* _Task statement_
Nothing but the lines from the one with "You are a computer-use agent." through the last line of the entries below should appear in the copy, please, and no pictures.
==== Material for this task
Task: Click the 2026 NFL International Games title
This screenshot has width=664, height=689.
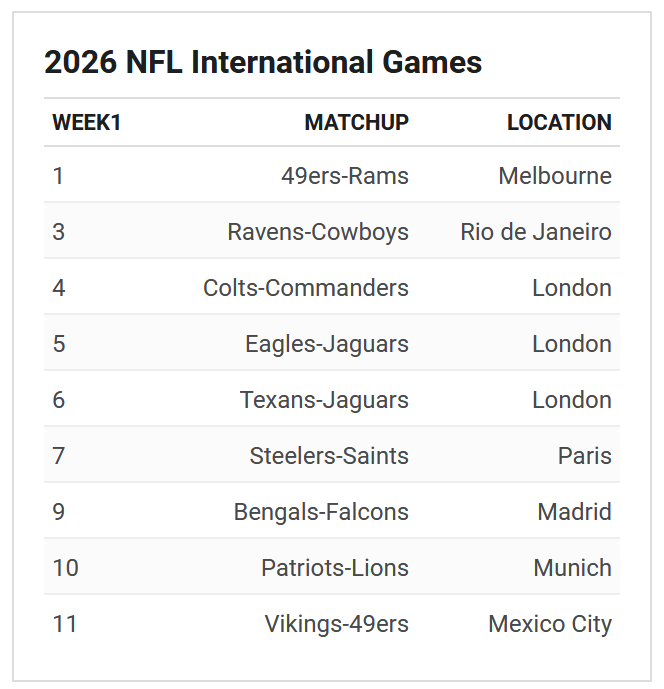Action: click(263, 62)
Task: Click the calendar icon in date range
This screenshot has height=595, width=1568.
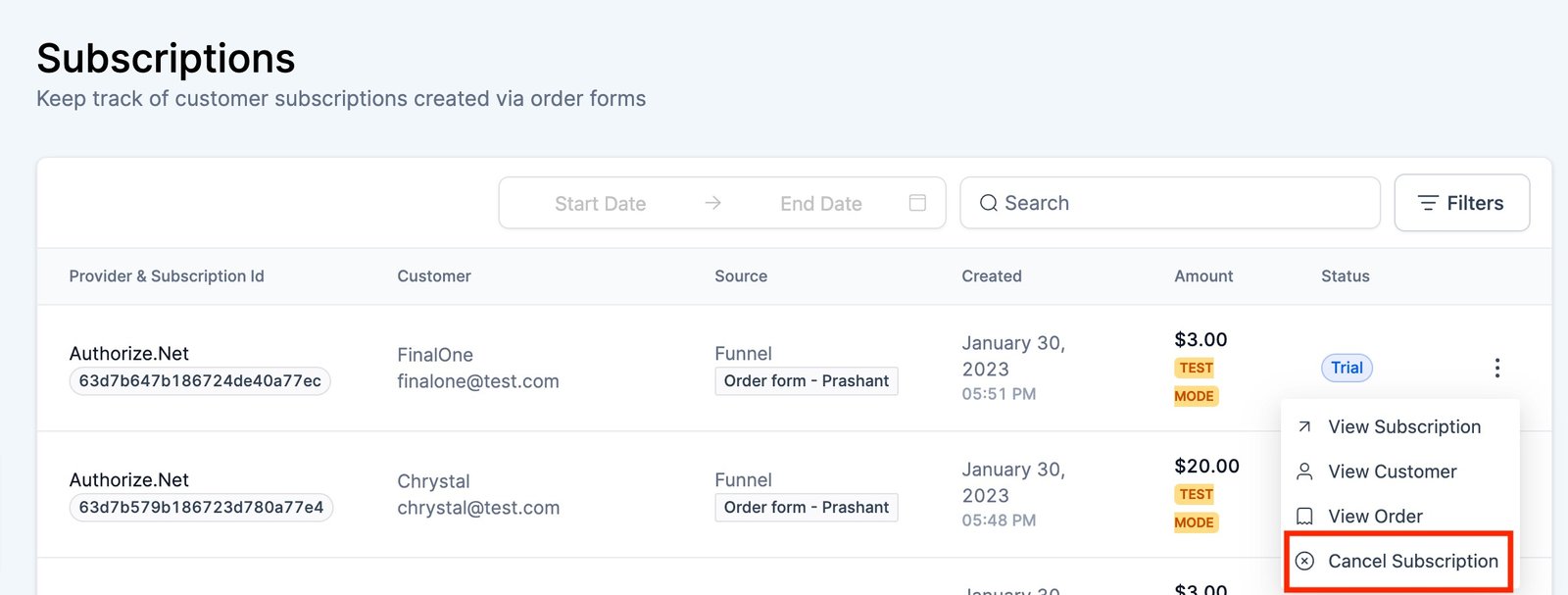Action: pyautogui.click(x=917, y=203)
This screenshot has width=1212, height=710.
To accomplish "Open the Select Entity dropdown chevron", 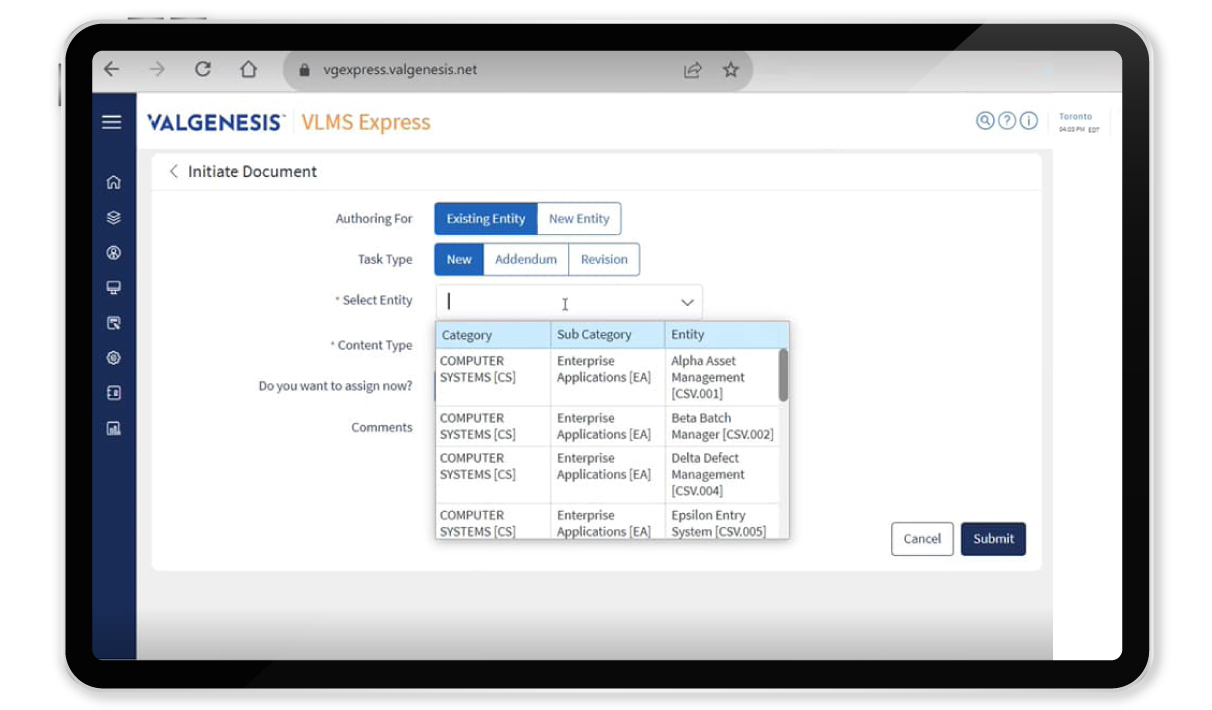I will (x=686, y=301).
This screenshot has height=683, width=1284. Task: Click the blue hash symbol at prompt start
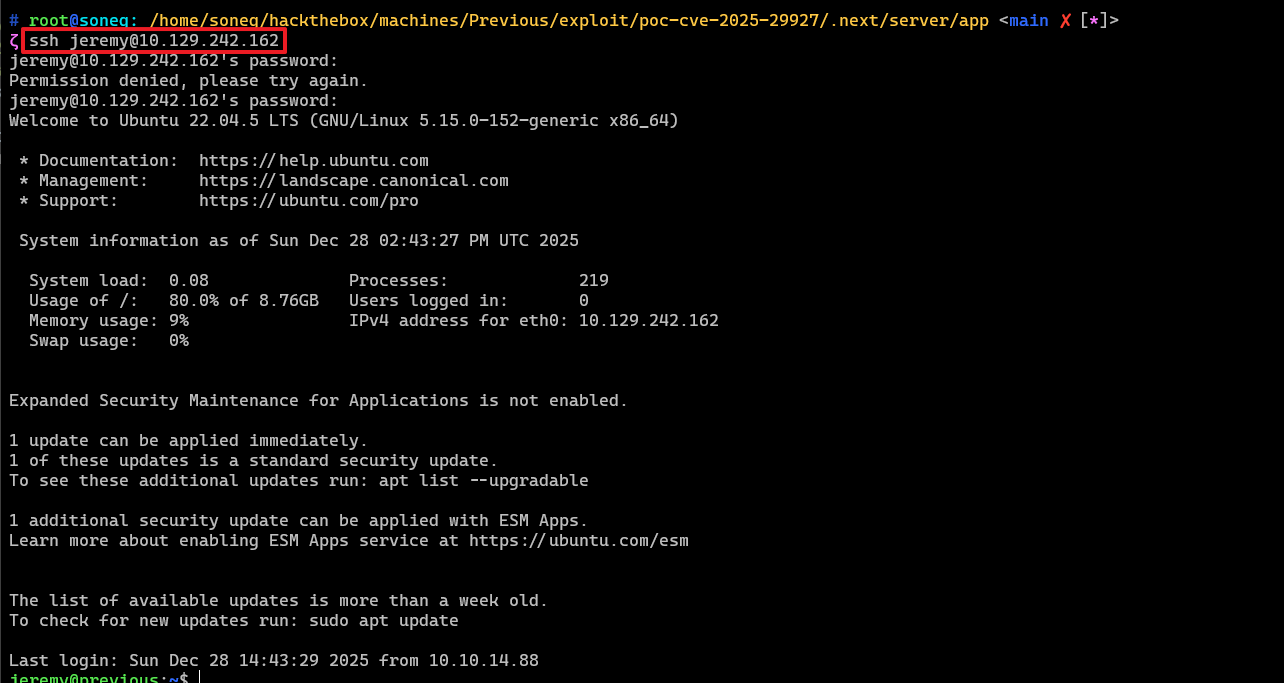14,20
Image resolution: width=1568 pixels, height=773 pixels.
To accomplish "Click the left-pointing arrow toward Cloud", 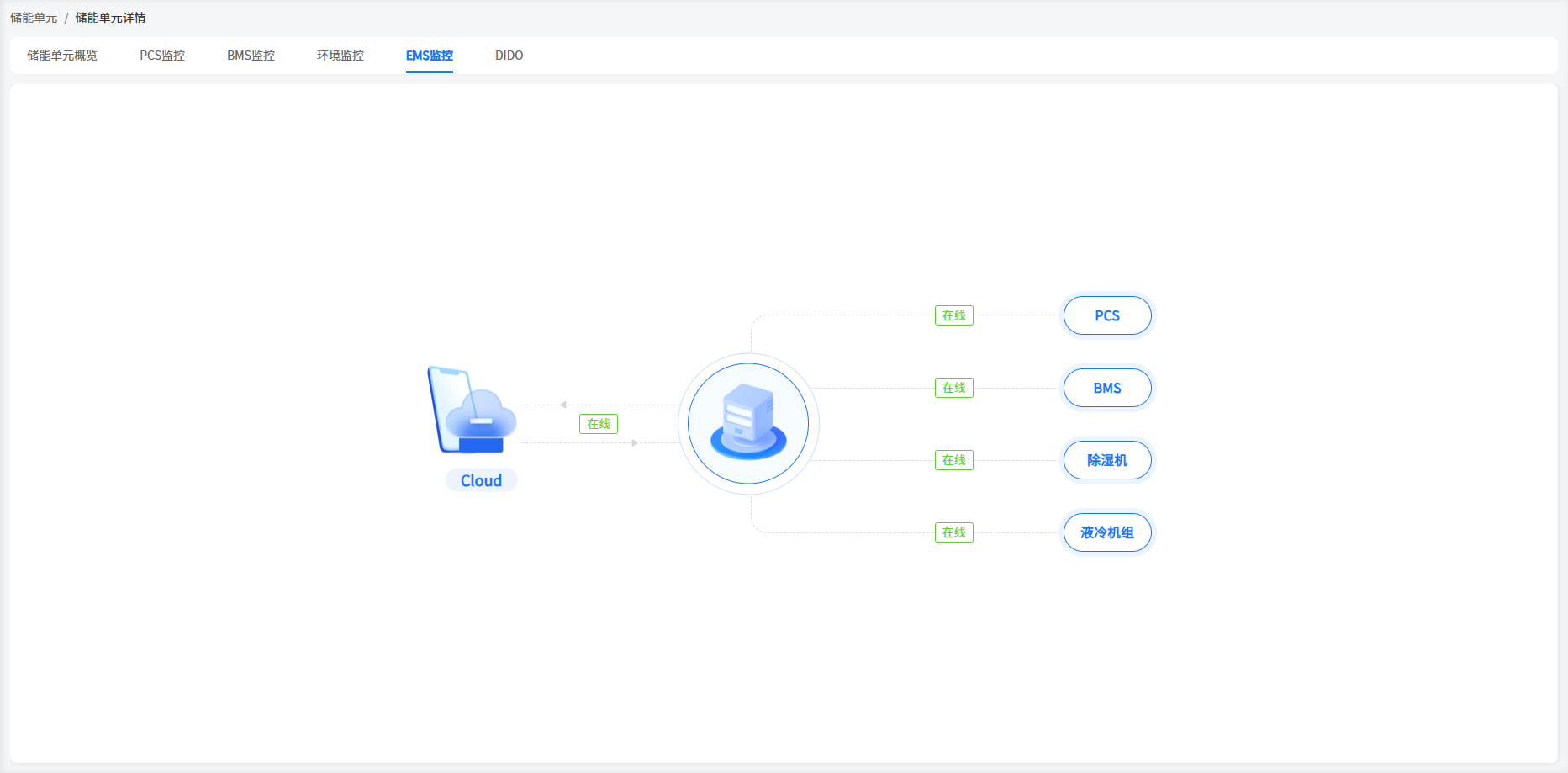I will 563,405.
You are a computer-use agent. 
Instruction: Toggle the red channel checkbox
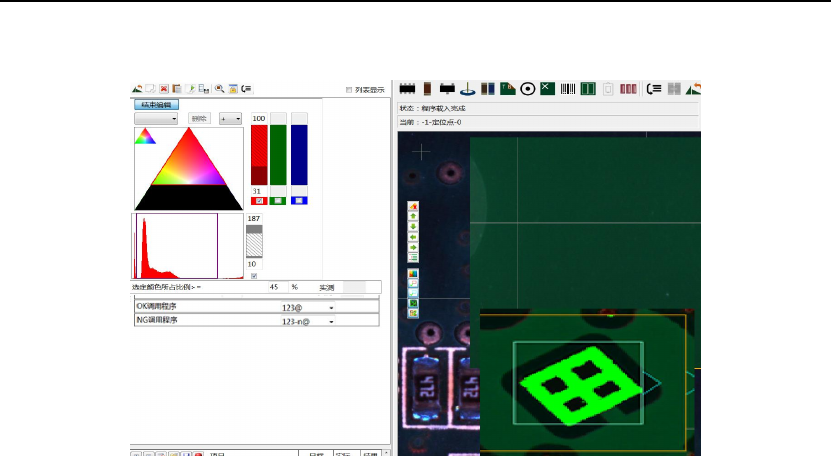pyautogui.click(x=259, y=201)
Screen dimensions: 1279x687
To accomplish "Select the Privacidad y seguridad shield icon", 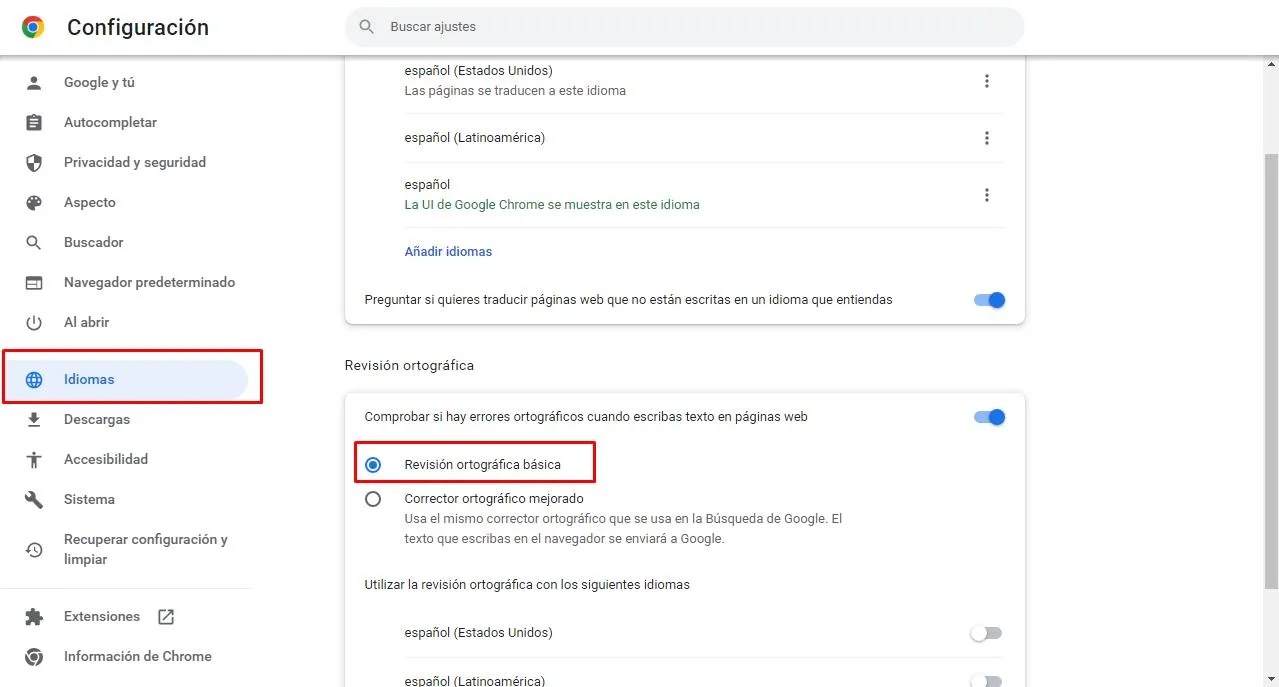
========
* _Task response_
You are a computer-use agent. 
Instruction: Toggle the red channel checkbox
pyautogui.click(x=259, y=201)
Screen dimensions: 1279x687
To accomplish "Select the Privacidad y seguridad shield icon", 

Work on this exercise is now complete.